Recent bank scandals involving robo-signing foreclosure documents and improprieties in the lending process have weakened consumer confidence about housing market recovery prospects.
More than half of adults report that robo-signing disclosures account for less faith in mortgage lenders, banks, and government, according to a recent study by Trulia and RealtyTrac. Thirty-five percent believe the robo-signing issue will delay housing market recovery, and only six percent think the robo-signing issue will have no impact on recovery.
RealtyTrac and Trulia conduct a semi-annual survey about foreclosures and consumer sentiments attached to the housing market.
“More and more, American homeowners, -sellers and -buyers are tamping down their expectations for a swift recovery in the housing market and bracing themselves for a long, slow climb back to a healthy real estate market.

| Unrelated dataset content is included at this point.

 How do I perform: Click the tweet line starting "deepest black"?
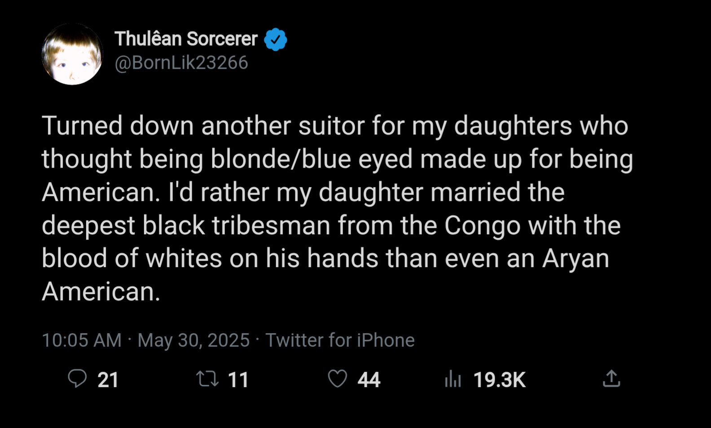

Fifty-eight percent believe recovery will happen after 2012 and more than one in five U.S. adults believe recovery won’t happen until 2015 or later,” said Pete Flint, co-founder and CEO, Trulia. “Government incentives have come and gone and historic lows in interest rates have done little to spur recovery. Then, as if prospective buyers and sellers needed more to be concerned about, the robo-signing issue caused a ‘what’s next?’ fear to surface in the minds of consumers who, frankly, have lost faith in banks and their government to make good decisions.

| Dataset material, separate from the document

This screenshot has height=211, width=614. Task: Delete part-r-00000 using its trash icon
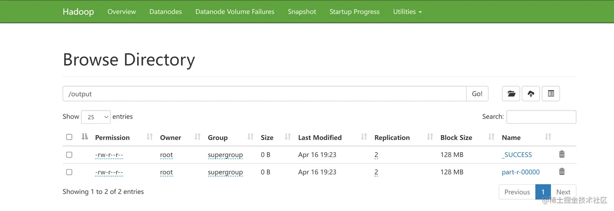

“Twenty four percent of consumers have lost faith in the government following the robo-signing issue,” said Flint. “The scandal leaves a lingering bad taste in the consumer’s mouth.”
Flint said that swift and firm response in states’ attorney general offices could offset the negative consequences of the scandal with faster processing times for short sales and loan modifications.

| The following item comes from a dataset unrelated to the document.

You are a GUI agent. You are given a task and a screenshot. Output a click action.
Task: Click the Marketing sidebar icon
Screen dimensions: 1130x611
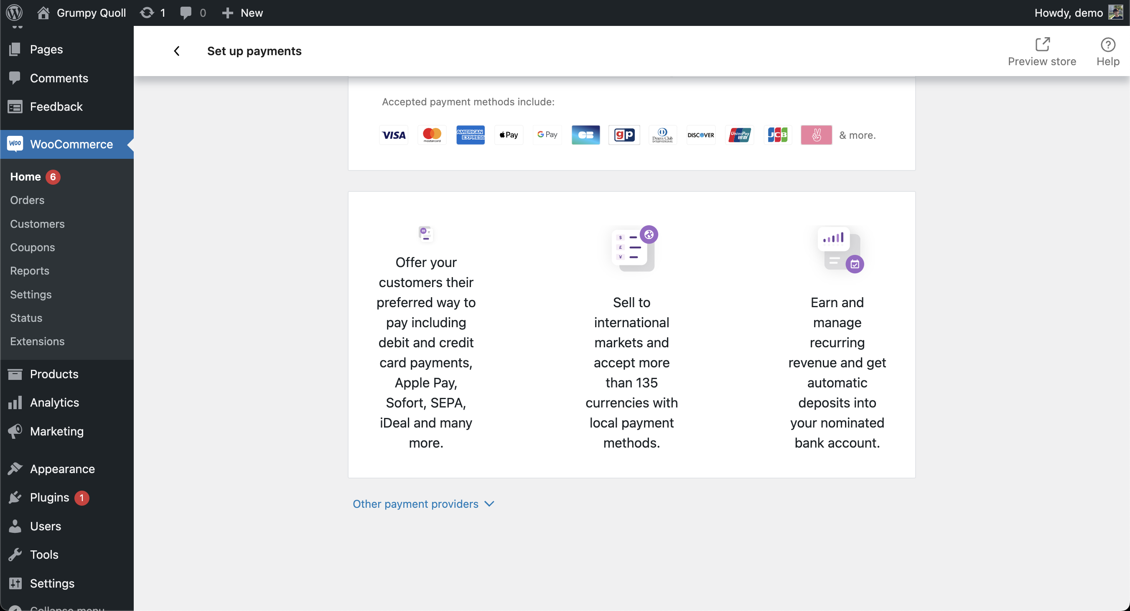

Consumer expectations parallel sentiments of leading economists and housing experts, who are increasingly cautious about making housing market recovery projections. In the latest 2010 MacroMarkets Home Price Expectations Survey, MacroMarkets co-founder Robert Schiller cites negative overall sentiment attached to recent news concerning foreclosure processing questions and the related possibility of extending the supply pipeline.
“The pipeline exceeds market appetite for these properties,” said Rick Sharga, senior vice-president of RealtyTrac. He said excess REO inventory will continue to depress new home sales, and home prices will not rebound until 2014.
Meeting Negative Equity Challenges
Forty eight percent of homeowners with a mortgage said they would consider “walking away,” a jump from 41% in May 2010. Men (57 percent) are more likely than women (40 percent) to point to strategic default as a constructive solution to negative equity.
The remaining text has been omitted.